Er betonte, wie wichtig es ist, dass jeder geimpft werden kann, da die Impfung schützt und weitaus weniger potenzielle Gesundheitsprobleme bedeutet, wenn sie sich dann mit Covid infizieren.

Er betonte erneut, dass Impfungen nicht bedeuten, dass man sich nicht anstecken kann, aber dass es sehr unwahrscheinlich ist, dass Menschen, die geimpft werden, eine Intubation benötigen oder sterben.

Er riet weiterhin zu praktischen Maßnahmen wie sozialer Distanzierung, während er die Zurückhaltung der Menschen gegenüber Ungeimpften vollständig verstand.

Einige in der Gesellschaft - insbesondere Anti-Vaxxer - haben gesagt, dass drakonische Regeln bedeuten, dass diejenigen, die sich gegen eine Impfung entscheiden oder Ausnahmen haben, in der Gesellschaft wie Aussätzige behandelt werden.

Anutin sagte, dass sich die Gesellschaft immer noch mit der Pandemie und ihren Folgen auseinandersetzt.
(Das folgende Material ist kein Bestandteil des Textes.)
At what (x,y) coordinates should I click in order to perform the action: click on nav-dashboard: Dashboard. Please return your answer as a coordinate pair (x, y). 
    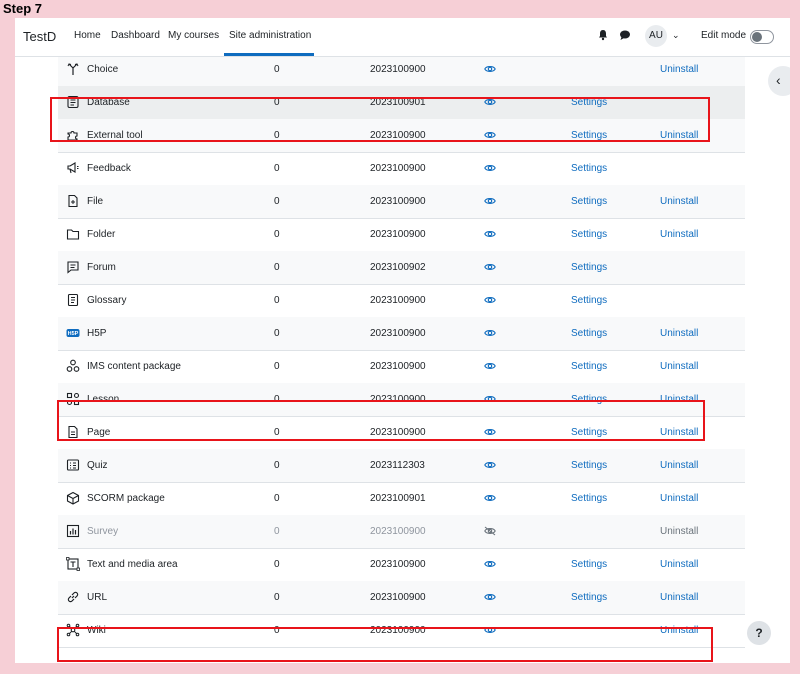
    Looking at the image, I should click on (136, 36).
Er zitierte seine eigenen Erfahrungen über die mittlerweile bekannte Affäre, nicht in die Schweiz zu gehen.

Er sagte, die Realität sei, dass er nach zwei Dosen Sinovac ein Visum hätte bekommen können.

Aber er hätte dort einmal in seinem Hotel übernachten müssen und hätte nicht am WHO-Treffen teilnehmen oder gar in ein Restaurant gehen können.
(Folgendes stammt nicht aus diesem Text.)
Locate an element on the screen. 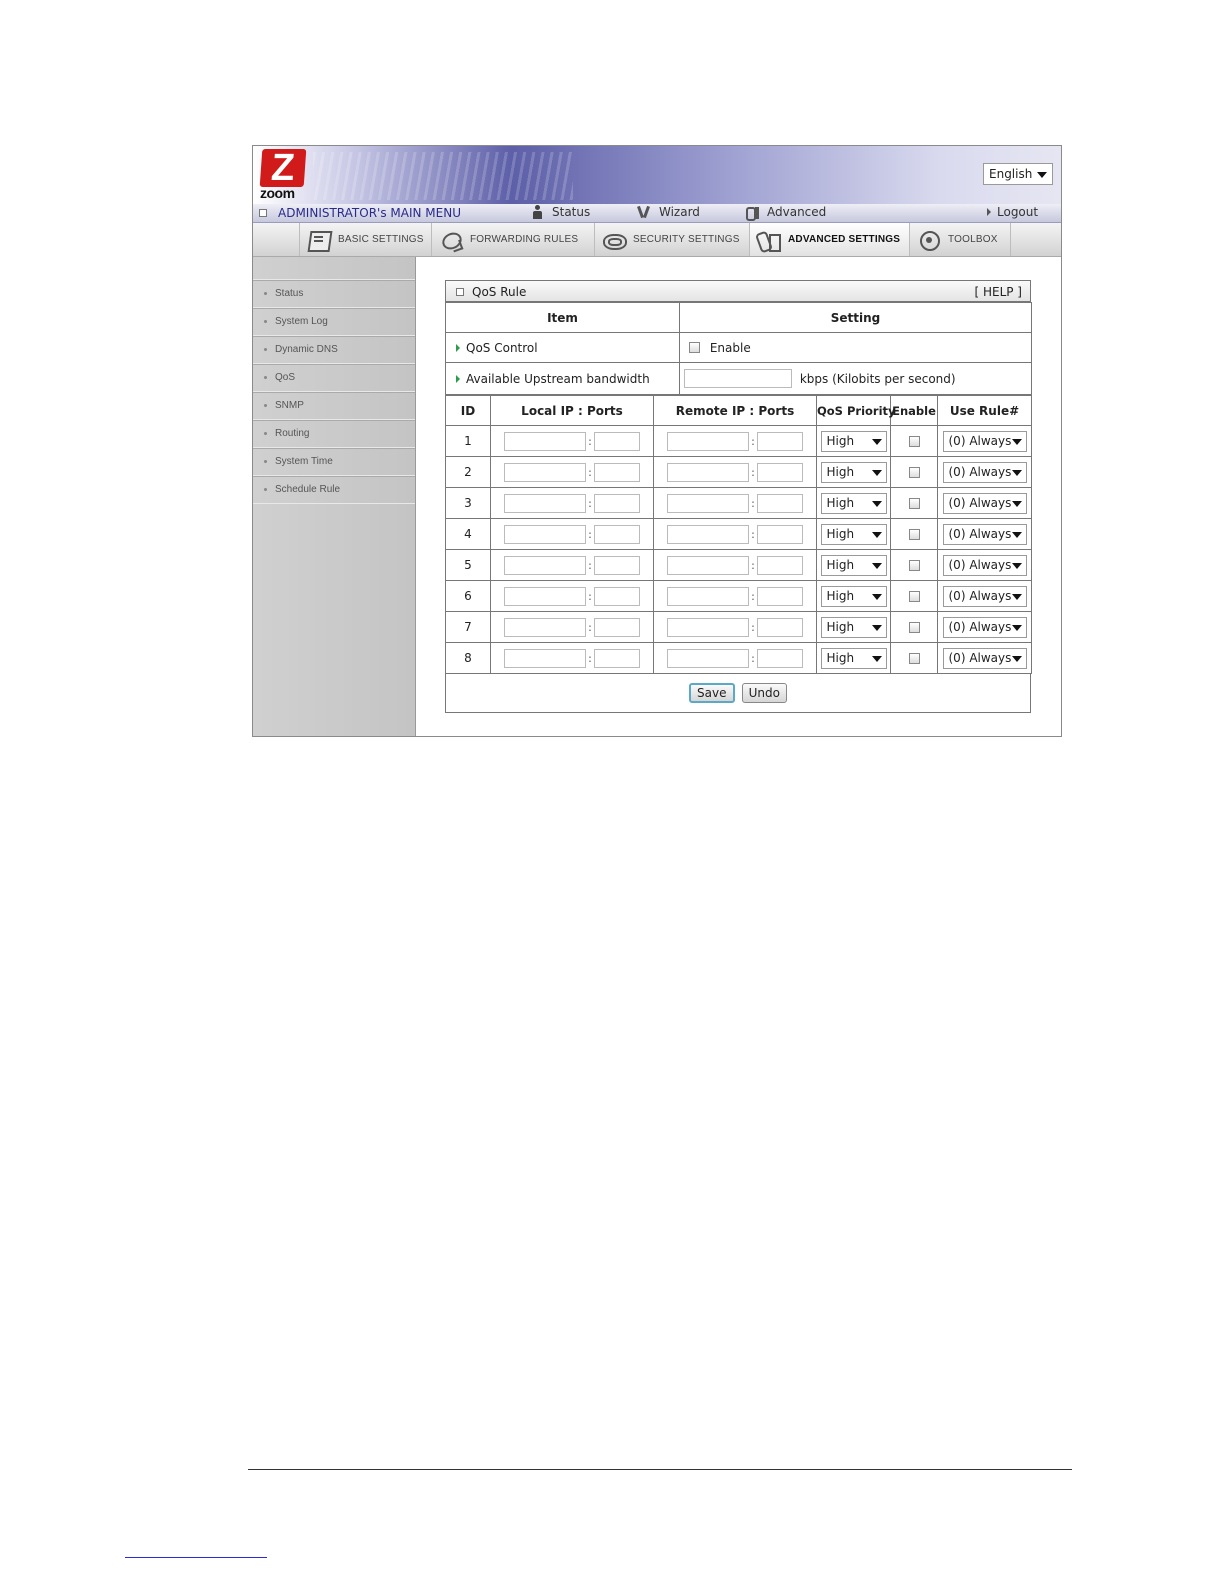  use-rule-column-header: Use Rule# is located at coordinates (984, 410).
Er erkannte, dass er eine Auffrischimpfung brauchen würde, um seine Arbeit dort richtig zu erledigen. Das müsste er also tun, um ihre Einreisebestimmungen zu erfüllen.

Nicht ohne Grund verglich er dies damit, dass andere Mitarbeiter sich impfen lassen müssen, um ihre Arbeit zu erledigen.

"Es gehört zum glücklichen Zusammenleben in der Gesellschaft", bemerkte er.